▶ DIRECTIVES:
A - Repeat, word for word, the part of the rockhouse article that opens with the words containing "Of course no" and closes with "those beautiful homes.".
B - Reproduce the rows exactly, from the line containing "Designed by Quras Digital (541, 1591)" through the final row.

▶ EXTRACT:
________________

More Poor Rock Chutes at the Quincy No.2 Rockhouse
More Poor Rock Chutes
At the other end of the rail spur opening are two other chutes dropping down from the ceiling. The one to the right was attached to a small silo (which can be seen just behind it) holding the crushed poor rock produced by the poor rock floor crusher. The one on the left is yet another poor rock chute coming down from the poor rock level – though its exact purpose is a mystery to me.

In addition to the chutes there was yet another method in which cars could be loaded along this rail spur. That was through the use of a pair of overhead cranes which entered this space from the adjacent shafthouse…

The Rail Cranes at the Quincy No.2 Rockhouse
The Rail Cranes
Those cranes were simple crane blocks attached to trolleys riding along I beams extending over the rail spur.  The chains and trolleys are now gone, but the I Beams on which they once ran can still be seen running across the space just above the rock car. Originally these cranes would have passed into the adjacent shafthouse through a large opening – an opening now boarded up and covered as seen above. Behind that newly added wall stands the skip road itself and a large concrete ramp on which various items brought up from the underground could be dumped. These items included spent drill bits, various tools, timbers, and the occasional large piece of mass copper. Any of those items could then be loaded up on the overhead cranes and brought over this rail spur to be loaded onto rail cars.

Of course no tour of a shaft/rockhouse would be complete without a look at the portion of the building dedicated to the shaft itself – which sits just behind this faux wall. Its into that space that we head next…

To Be Continued…

Be sure to check out the other parts in this series:
Part One Part Two Part Three Part Four

Discuss…

  1. I really need to get up there and do some exploring

  2. I loved living in Laurium and the Copper Country for 16 years. Wish you could note who the current owners are of those beautiful homes.

  3. I’m guessing they did not use a locomotive to load the cars. More likely the track had a slight grade, the locomotive would push the cars under the rockhouse and leave, the mine workers would use the handbrake to roll the cars under the loading suites.

  4. After looking at the intricate design and Innovation that Quincy pioneered it is no wonder to me that they were the most profitable company in the region. Is it a fair assumption that Quincy had the highest incidence of mass copper due to the load it was working? As usual Mike this group of articles is so intriguing! Thank you!
    Gator

  5. Quincy was only the most profitable in the region back in the 1860s, as they were one of the first to successfully work “non-mass” copper (conglomerate/amygdaloid). After that they were far exceeded by Calumet and Hecla, who were sitting on the mother lode. The great engineering you see resulted from competition and declining copper prices – they had to reduce operating costs wherever possible to remain in operation. The size of the shaft/rock-house and hoist at Quincy #2 were designed for efficiency, not giant production. Other mines to the North were using way more power and hoisting way more rock (Calumet, Tamarack, Ahmeek, etc.). What was remarkable about Quincy was that they managed to stay profitable for so many years and not be bought out – while all other mines in the region became part of C&H (North of Hancock) or Copper Range (South of Hancock) or just closed. What’s remarkable today is the amount of equipment and structures that remain. While the industrial powerhouse of Calumet had most of the equipment scrapped (like most of the other mines), Quincy was kind of planning to return to operation someday. Then eventually the property was secured and now Quincy is the largest collection of industrial ruins in the area.

________________

▶ DATASET EXTRACT:
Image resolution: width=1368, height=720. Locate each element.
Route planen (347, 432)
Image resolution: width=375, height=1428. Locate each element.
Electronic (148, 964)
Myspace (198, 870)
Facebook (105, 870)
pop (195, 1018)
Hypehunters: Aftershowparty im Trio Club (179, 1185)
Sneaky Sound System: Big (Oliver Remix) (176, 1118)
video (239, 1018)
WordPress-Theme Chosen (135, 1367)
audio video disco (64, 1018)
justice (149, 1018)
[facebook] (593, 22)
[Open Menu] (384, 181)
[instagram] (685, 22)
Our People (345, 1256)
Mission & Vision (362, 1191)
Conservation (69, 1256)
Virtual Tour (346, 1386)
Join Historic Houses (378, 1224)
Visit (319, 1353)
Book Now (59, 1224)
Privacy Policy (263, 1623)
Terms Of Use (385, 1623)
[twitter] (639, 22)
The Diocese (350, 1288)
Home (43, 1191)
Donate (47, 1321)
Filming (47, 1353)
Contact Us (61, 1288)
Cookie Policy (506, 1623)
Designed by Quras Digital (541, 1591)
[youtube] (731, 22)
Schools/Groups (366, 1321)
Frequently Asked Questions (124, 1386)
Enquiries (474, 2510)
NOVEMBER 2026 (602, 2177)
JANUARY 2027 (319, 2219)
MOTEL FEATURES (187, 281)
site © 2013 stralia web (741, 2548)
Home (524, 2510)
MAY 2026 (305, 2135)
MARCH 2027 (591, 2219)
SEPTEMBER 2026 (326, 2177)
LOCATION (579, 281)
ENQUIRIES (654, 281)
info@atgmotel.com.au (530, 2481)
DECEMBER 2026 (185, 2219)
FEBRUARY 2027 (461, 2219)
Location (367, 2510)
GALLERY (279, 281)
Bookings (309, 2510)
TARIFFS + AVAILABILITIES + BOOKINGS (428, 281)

________________

▶ THE ANSWERS:
A -
Of course no tour of a shaft/rockhouse would be complete without a look at the portion of the building dedicated to the shaft itself – which sits just behind this faux wall. Its into that space that we head next…

To Be Continued…

Be sure to check out the other parts in this series:
Part One Part Two Part Three Part Four

Discuss…

  1. I really need to get up there and do some exploring

  2. I loved living in Laurium and the Copper Country for 16 years. Wish you could note who the current owners are of those beautiful homes.

B -
Designed by Quras Digital (541, 1591)
[youtube] (731, 22)
Schools/Groups (366, 1321)
Frequently Asked Questions (124, 1386)
Enquiries (474, 2510)
NOVEMBER 2026 (602, 2177)
JANUARY 2027 (319, 2219)
MOTEL FEATURES (187, 281)
site © 2013 stralia web (741, 2548)
Home (524, 2510)
MAY 2026 (305, 2135)
MARCH 2027 (591, 2219)
SEPTEMBER 2026 (326, 2177)
LOCATION (579, 281)
ENQUIRIES (654, 281)
info@atgmotel.com.au (530, 2481)
DECEMBER 2026 (185, 2219)
FEBRUARY 2027 (461, 2219)
Location (367, 2510)
GALLERY (279, 281)
Bookings (309, 2510)
TARIFFS + AVAILABILITIES + BOOKINGS (428, 281)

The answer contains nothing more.